I’ve been loving Rails BDD with Cucumber for the past year or so — it helps me focus on the next required step to build a feature in my application, and better focus equals better development velocity. However, one thing I found tedious in starting with Cucumber was defining route matchers in paths.rb.

The stock path_to method is implemented as a case statement, allowing you to add a case for each path you want to recognize. This works, but leaves you feeling a bit un-DRY since you’re basically duplicating information in your routes.rb file.

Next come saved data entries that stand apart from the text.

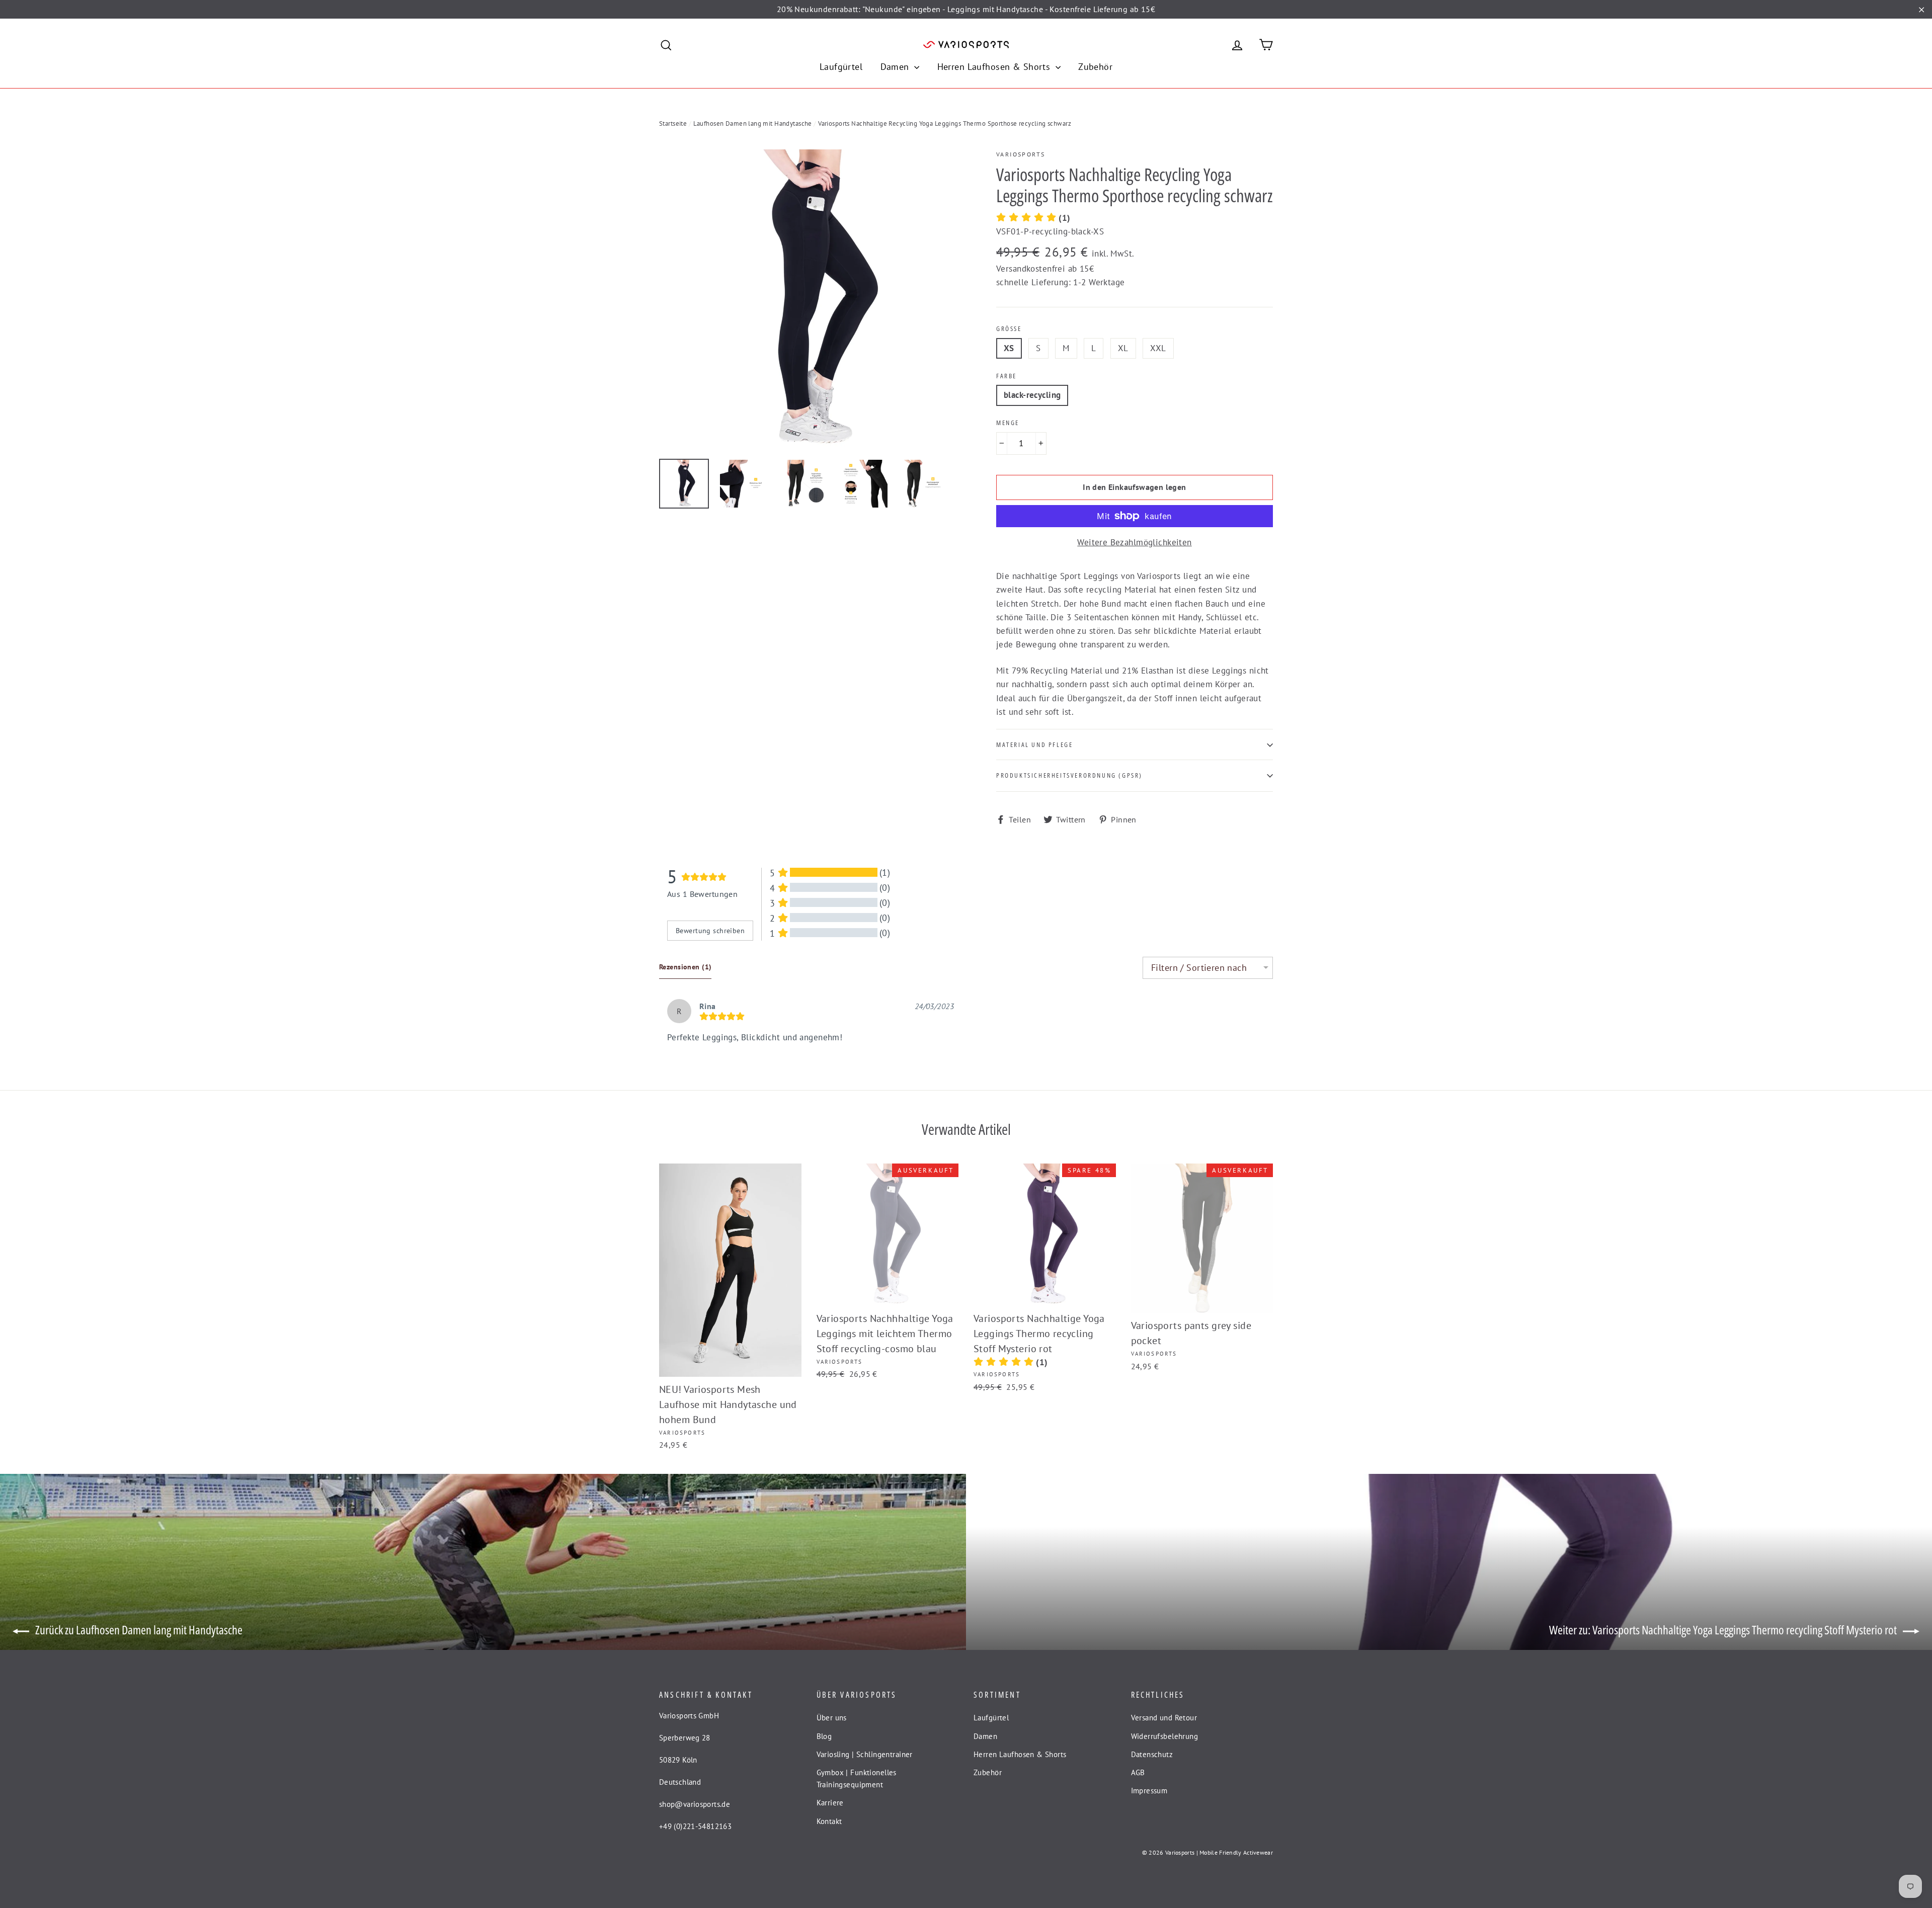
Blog (824, 1736)
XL (1123, 348)
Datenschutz (1152, 1754)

Here’s a quick hack to paths.rb that lets you leverage your existing routes:

change

else raise “Can’t find mapping from \”#{page_name}\" to a path.\n" + “Now, go and add a mapping in #{__FILE__}” end

to

else begin page_name =~ /the (.*) page/ path_components = $1.split(/\s+/) self.send(path_components.push(‘path’).join(‘_’).to_sym) rescue Object => e raise “Can’t find mapping from \”#{page_name}\" to a path.\n" + “Now, go and add a mapping in #{__FILE__}” end end

In your Cucumber steps, you can now use any named route that does not require a parameter. For example, users_path would become “the users page”, and new_product_path would become “the new product page”. As you add new resources, at least the index and new options should work out of the box — no further edits to paths.rb required!

UPDATE:

w00t!

This is now baked into cucumber-rails!